## Dataset entries
● ● ●
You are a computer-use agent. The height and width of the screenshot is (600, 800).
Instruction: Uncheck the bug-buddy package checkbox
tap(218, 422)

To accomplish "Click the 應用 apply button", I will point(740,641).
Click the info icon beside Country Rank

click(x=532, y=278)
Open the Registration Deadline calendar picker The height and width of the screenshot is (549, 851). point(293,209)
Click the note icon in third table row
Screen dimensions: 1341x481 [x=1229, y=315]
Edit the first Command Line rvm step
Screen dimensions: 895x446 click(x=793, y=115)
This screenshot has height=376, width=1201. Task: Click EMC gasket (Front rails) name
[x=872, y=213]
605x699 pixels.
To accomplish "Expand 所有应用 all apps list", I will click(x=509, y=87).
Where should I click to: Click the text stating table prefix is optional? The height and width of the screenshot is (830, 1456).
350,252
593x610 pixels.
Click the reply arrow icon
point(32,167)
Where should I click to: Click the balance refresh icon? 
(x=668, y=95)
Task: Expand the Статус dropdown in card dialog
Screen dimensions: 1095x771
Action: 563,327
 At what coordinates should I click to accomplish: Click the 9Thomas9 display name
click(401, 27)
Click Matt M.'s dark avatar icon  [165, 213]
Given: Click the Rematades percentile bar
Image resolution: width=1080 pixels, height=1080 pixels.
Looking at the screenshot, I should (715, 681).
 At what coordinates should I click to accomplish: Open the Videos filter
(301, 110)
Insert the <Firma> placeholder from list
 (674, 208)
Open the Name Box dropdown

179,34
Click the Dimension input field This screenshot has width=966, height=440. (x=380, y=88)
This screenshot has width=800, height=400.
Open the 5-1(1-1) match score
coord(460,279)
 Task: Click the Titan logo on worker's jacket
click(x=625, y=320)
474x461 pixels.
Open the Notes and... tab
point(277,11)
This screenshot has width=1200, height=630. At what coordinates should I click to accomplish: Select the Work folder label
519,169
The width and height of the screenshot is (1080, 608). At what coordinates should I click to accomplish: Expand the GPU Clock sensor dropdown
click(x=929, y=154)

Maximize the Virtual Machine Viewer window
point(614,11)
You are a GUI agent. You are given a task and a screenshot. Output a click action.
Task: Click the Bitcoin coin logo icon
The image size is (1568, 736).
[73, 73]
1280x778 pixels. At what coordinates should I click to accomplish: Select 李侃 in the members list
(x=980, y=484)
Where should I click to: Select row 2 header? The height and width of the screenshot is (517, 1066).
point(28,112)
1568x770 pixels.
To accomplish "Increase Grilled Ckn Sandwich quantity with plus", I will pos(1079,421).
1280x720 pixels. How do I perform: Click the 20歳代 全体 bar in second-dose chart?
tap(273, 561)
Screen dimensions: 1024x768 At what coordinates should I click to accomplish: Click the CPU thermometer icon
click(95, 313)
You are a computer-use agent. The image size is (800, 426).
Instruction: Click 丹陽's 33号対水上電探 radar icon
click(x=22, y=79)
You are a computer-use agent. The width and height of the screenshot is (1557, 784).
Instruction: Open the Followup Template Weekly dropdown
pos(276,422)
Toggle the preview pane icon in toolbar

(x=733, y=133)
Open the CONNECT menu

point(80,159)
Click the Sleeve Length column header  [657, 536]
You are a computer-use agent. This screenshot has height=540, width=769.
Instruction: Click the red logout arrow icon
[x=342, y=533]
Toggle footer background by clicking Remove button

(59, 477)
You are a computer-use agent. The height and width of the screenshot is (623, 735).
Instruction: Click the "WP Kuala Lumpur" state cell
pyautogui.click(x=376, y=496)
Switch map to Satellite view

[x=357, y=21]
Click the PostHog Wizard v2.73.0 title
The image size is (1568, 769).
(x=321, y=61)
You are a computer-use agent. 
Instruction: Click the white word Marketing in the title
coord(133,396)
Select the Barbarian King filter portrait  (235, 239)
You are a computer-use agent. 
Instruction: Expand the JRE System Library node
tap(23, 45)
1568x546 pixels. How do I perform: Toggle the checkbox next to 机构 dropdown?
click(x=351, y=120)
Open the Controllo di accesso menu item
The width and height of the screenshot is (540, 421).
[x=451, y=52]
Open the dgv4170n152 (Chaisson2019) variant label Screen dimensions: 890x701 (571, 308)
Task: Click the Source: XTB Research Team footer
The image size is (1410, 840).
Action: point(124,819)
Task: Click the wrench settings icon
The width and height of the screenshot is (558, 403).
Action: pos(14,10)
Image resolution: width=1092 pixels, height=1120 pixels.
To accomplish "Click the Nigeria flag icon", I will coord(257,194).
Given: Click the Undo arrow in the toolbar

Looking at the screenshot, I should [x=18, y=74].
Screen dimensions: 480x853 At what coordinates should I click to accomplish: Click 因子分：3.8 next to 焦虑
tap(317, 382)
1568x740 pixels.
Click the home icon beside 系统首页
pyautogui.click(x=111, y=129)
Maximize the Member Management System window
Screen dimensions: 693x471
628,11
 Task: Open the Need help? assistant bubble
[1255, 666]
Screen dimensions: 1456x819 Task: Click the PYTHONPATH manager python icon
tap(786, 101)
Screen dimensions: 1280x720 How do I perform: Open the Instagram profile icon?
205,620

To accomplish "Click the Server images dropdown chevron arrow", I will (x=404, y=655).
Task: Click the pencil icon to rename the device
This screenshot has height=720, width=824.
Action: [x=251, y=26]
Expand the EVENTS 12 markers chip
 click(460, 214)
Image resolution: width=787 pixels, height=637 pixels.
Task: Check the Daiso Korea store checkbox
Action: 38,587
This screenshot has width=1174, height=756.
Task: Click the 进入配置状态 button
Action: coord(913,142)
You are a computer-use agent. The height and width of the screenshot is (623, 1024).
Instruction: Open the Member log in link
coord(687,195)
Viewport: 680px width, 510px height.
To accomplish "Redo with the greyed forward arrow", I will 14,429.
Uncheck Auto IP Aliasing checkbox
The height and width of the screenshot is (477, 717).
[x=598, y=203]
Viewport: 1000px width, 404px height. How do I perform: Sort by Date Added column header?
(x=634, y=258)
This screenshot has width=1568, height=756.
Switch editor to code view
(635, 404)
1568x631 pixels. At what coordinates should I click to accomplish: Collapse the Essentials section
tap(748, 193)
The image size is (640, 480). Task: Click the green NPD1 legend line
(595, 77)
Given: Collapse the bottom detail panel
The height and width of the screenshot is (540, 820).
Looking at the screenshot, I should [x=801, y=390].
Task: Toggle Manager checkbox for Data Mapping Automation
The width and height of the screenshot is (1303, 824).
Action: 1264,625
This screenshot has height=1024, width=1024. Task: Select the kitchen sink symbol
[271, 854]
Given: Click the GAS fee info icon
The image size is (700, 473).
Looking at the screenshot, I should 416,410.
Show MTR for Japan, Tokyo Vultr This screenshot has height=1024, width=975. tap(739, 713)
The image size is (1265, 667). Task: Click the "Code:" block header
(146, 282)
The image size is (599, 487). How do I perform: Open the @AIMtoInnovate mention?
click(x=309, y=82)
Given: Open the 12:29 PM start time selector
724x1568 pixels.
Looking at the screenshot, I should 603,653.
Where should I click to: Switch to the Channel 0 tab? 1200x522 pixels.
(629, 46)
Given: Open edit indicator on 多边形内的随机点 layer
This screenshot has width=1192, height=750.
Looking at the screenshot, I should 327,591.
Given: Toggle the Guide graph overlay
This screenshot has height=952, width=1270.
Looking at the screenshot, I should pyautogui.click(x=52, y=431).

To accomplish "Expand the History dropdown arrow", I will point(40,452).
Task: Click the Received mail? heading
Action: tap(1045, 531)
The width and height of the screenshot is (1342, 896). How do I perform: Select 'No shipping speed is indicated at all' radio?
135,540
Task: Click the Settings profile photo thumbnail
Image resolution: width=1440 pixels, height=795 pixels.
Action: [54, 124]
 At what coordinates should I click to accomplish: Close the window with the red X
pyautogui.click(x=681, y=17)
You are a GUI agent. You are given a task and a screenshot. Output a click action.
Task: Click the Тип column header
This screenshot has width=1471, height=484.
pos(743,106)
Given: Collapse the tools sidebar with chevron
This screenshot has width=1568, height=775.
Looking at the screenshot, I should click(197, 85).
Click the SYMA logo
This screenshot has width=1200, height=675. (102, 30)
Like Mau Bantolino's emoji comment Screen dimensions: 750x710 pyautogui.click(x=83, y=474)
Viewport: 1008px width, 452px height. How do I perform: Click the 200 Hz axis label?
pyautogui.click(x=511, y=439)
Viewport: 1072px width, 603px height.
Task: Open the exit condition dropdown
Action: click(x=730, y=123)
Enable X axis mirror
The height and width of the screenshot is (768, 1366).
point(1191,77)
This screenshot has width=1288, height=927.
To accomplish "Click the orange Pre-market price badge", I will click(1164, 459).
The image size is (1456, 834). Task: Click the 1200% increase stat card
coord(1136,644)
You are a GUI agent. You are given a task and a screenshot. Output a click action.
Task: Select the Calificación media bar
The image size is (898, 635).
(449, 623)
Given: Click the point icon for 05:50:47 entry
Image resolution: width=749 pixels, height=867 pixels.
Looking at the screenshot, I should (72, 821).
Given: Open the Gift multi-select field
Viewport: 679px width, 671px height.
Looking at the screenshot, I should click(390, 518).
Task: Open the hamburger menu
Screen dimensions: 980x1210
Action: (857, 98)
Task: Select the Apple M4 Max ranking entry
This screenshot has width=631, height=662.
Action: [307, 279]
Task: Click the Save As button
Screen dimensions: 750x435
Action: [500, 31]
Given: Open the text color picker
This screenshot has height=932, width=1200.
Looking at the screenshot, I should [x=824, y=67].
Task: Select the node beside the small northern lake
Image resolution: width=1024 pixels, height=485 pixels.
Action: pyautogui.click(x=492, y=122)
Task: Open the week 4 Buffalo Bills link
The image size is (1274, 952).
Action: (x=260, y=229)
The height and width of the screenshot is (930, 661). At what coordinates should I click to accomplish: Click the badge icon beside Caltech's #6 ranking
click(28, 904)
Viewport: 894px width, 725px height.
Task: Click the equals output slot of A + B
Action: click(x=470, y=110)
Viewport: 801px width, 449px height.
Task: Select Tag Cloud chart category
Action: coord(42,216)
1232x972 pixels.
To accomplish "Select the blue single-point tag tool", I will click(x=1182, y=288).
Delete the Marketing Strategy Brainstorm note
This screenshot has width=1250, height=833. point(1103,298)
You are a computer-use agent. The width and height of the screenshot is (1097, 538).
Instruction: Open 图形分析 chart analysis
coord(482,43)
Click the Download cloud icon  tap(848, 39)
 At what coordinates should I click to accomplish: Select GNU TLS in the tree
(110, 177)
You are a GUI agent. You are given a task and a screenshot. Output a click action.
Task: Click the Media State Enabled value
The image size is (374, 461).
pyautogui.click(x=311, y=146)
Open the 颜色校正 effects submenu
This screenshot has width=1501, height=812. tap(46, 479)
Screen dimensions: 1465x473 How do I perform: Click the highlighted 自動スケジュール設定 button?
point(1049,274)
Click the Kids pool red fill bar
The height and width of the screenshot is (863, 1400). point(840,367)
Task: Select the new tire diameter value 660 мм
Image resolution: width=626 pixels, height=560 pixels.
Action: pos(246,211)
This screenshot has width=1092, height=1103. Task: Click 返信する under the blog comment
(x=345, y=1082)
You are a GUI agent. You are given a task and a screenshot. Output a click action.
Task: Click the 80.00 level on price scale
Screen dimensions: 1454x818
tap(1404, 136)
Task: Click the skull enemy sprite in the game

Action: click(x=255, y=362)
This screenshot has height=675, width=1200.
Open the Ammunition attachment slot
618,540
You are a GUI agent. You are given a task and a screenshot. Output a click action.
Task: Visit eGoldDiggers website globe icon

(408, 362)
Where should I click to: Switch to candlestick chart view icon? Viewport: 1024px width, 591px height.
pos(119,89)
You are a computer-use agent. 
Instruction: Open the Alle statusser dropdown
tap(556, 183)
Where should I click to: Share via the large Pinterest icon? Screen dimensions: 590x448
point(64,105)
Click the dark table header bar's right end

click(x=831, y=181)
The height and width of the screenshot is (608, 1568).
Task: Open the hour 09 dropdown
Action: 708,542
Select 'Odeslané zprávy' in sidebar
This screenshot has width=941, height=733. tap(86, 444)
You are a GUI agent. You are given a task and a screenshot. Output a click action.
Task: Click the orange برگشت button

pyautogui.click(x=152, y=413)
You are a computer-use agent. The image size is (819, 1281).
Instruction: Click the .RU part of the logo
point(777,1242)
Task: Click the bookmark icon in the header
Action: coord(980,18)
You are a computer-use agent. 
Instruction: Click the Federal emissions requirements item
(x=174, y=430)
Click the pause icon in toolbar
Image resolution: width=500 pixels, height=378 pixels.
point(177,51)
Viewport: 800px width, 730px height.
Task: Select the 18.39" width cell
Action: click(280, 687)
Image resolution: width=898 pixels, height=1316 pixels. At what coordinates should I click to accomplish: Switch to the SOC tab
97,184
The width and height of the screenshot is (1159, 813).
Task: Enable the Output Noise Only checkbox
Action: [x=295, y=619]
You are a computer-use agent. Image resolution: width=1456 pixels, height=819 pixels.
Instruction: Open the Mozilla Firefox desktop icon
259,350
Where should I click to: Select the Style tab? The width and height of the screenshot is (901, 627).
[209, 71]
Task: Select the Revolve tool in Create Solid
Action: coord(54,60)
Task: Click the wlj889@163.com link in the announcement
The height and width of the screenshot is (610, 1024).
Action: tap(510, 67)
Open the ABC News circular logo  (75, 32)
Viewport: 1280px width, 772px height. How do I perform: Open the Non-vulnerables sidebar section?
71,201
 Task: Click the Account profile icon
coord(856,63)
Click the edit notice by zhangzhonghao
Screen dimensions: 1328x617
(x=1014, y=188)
● ● ●
## Required work
Take every line above that includes the string "field" and return it.

## Solution for this exercise
Click the Dimension input field This screenshot has width=966, height=440. (x=380, y=88)
Given: Open the Gift multi-select field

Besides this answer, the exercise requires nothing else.